Palo Alto Unified school board members narrowly voted Tuesday night against asking staff to report back to the board on the results of a pilot combined algebra course at Gunn High School that has shown mixed results.
Board members Todd Collins, Ken Dauber and Shounak Dharap supported a motion from Dauber to direct staff that they have "no obligation" to return to the board with a report on the course, while President Jennifer DiBrienza and board member Melissa Baten Caswell opposed it.
The Algebra 1A class was piloted three years ago with the goal of giving low-income, minority and special-education students access to a more rigorous math course that, the district hoped, would boost their academic performance and change their mathematics pathways through high school. A district report on the course's impact — which was compiled nearly a year ago but presented to the board this week — indicates it has not yet achieved its intended goal, with those groups of students still receiving lower grades in algebra than their peers. There are currently 133 students enrolled in the course, according to the district.
Dauber said Tuesday night that continued evaluation of the class should be staff work and that to expect a future report at the board level would be to continue "down an unproductive road." Board involvement at the individual course level, he argued, could discourage teachers from innovating in their classrooms.
Baten Caswell strongly disagreed. The board's 2016 approval of the pilot promised periodic evaluations that did not occur. To not continue those would be a "disservice" to the public, particularly parents of children currently in the Algebra 1A class who have written to her and other board members with concerns, she said.
"It looks like a dismal failure but I don't know that that's in fact true. This is what the community thinks now, that this was a failure," Baten Caswell said.
Kimberly Eng Lee, a Gunn parent and chair of special-education advocacy group Community Advisory Committee, questioned why the district is in the third year of a two-year pilot "with no clear evidence of its impact or efficacy.

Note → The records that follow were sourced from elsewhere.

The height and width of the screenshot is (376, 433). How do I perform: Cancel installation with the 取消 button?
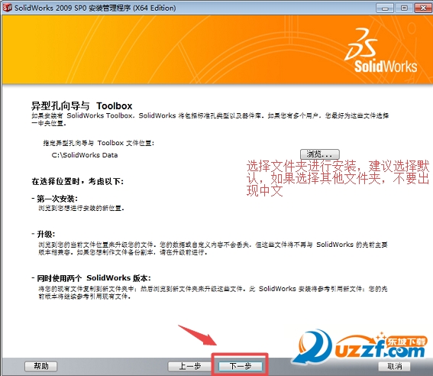[x=394, y=366]
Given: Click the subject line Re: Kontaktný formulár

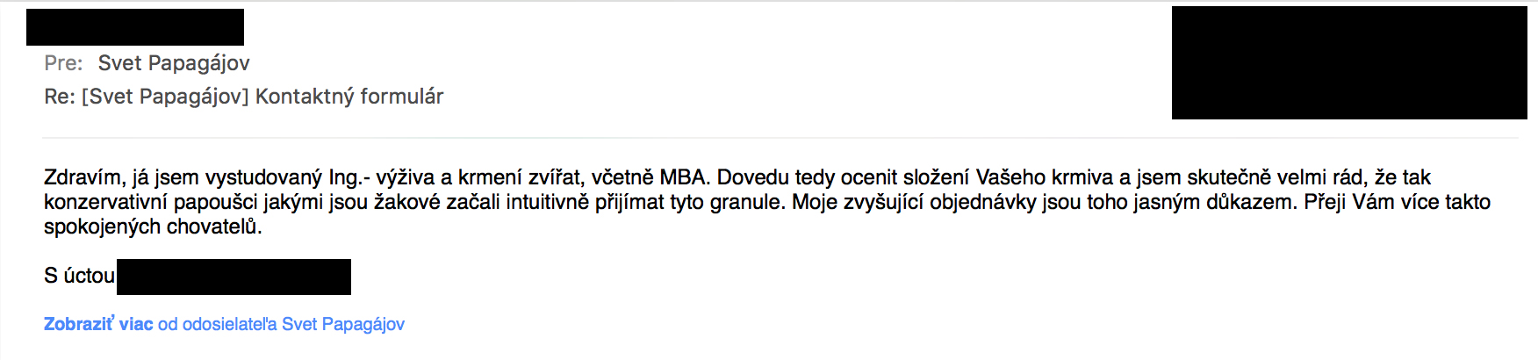Looking at the screenshot, I should coord(244,97).
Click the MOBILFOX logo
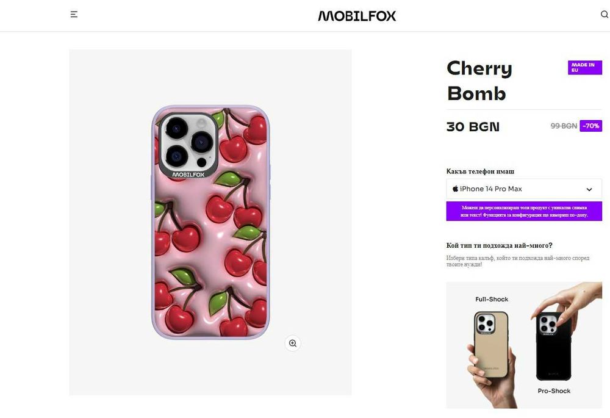Viewport: 610px width, 418px height. tap(357, 16)
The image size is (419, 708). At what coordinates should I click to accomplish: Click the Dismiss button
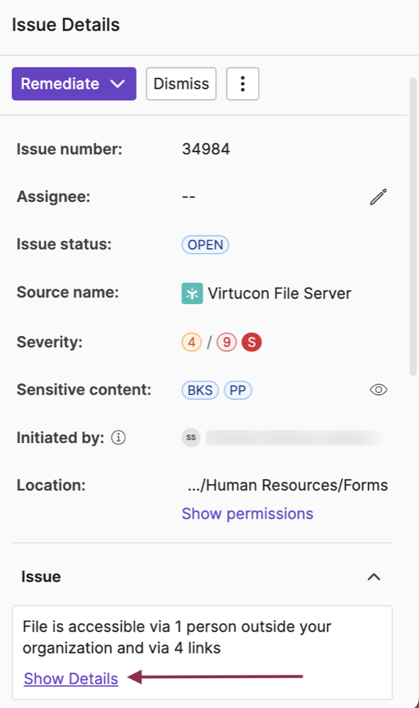[181, 84]
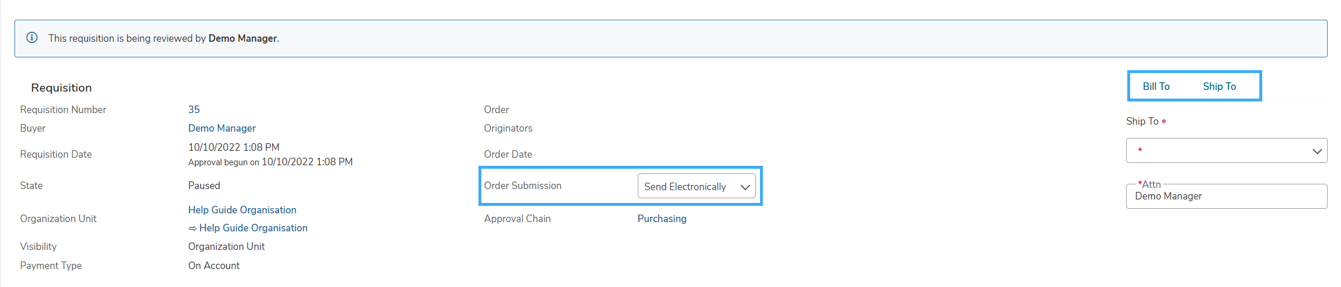Click the On Account payment type value

(x=214, y=266)

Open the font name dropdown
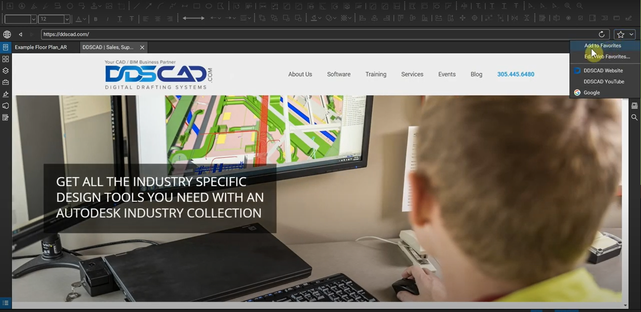point(33,19)
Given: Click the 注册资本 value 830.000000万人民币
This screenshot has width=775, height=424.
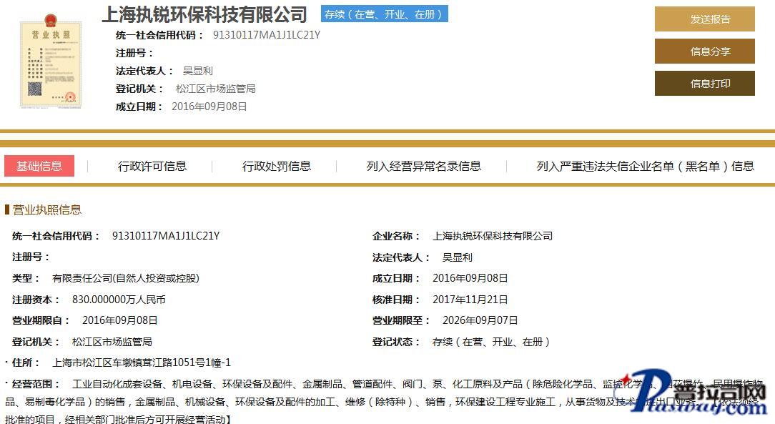Looking at the screenshot, I should click(119, 300).
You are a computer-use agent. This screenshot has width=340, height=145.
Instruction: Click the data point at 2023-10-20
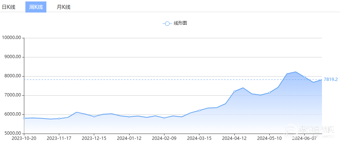pos(24,118)
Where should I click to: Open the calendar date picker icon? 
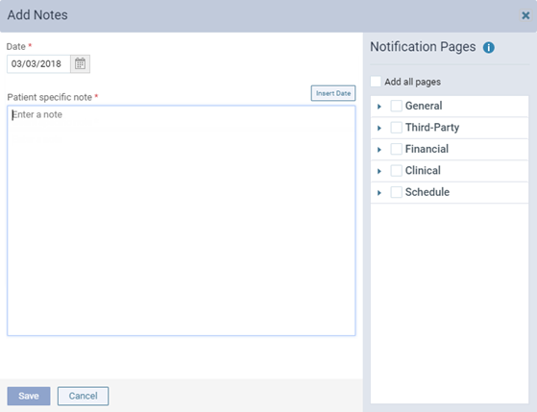[80, 63]
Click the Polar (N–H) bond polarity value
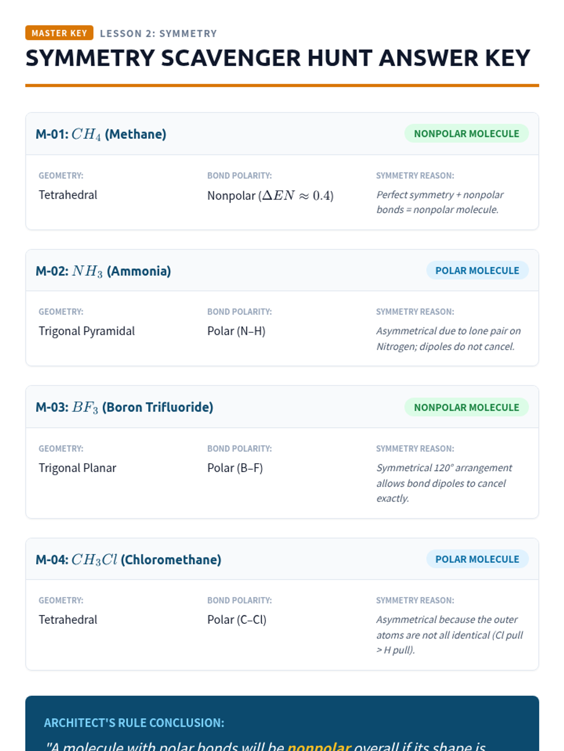The image size is (564, 751). [236, 331]
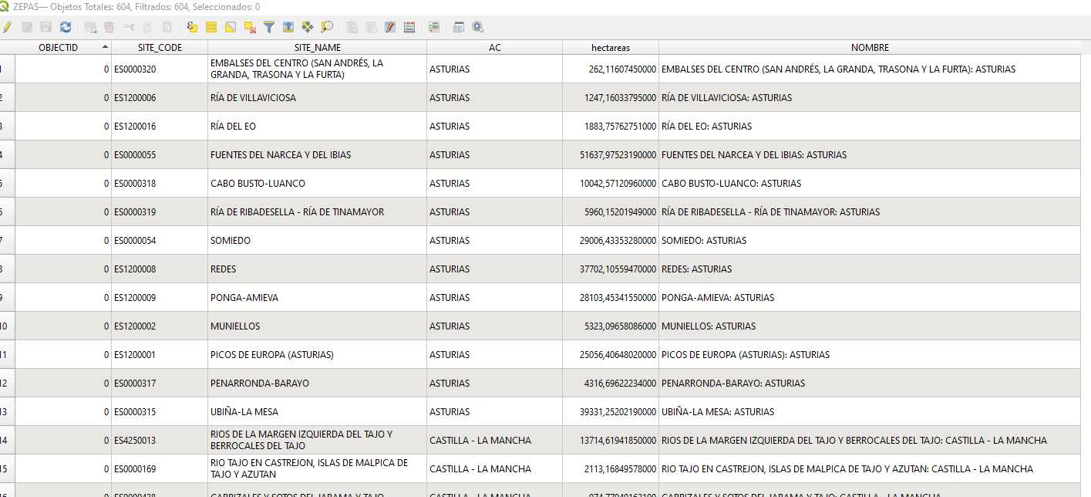This screenshot has height=497, width=1091.
Task: Reload the attribute table
Action: pos(66,27)
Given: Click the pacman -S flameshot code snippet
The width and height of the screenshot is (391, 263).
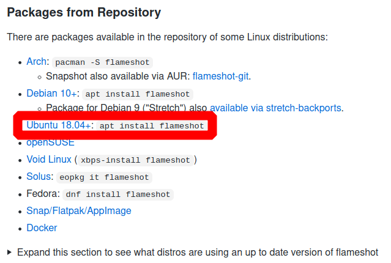Looking at the screenshot, I should tap(102, 62).
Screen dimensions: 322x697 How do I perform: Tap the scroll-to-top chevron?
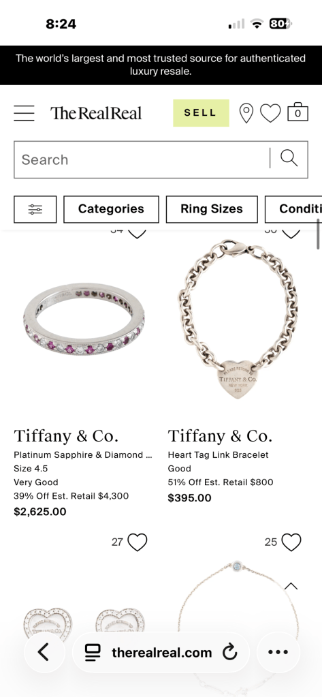click(291, 587)
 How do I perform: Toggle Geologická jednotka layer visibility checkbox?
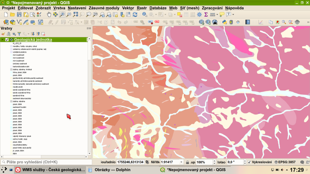7,39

"I am puzzled," she said three separate times during her three-minute public comment to the board. "We have no actionable information and we're releasing Gunn's 2019-20 course catalog next month."
Superintendent Don Austin said that more review of the class is merited and that the district should determine whether it's "the right path" forward after this school year ends.

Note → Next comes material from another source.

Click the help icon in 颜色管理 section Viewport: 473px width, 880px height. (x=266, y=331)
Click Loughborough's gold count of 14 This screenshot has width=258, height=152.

Baten Caswell warned that the board's vote Tuesday night could have implications beyond just this course.
"I think we just made a decision that will potentially have ramifications on everything the board decides," she said.
In other business Tuesday, the board unanimously voted to express interest in a Santa Clara County-led proposal to build affordable housing in Palo Alto for local teachers and school staff. The board also directed staff to bring back an analysis of housing options and how this particular project would fit into the overall compensation package provided to teachers and staff, information board members said they want to have before making a firm financial commitment to the project, which is being spearheaded by county Supervisor Joe Simitian.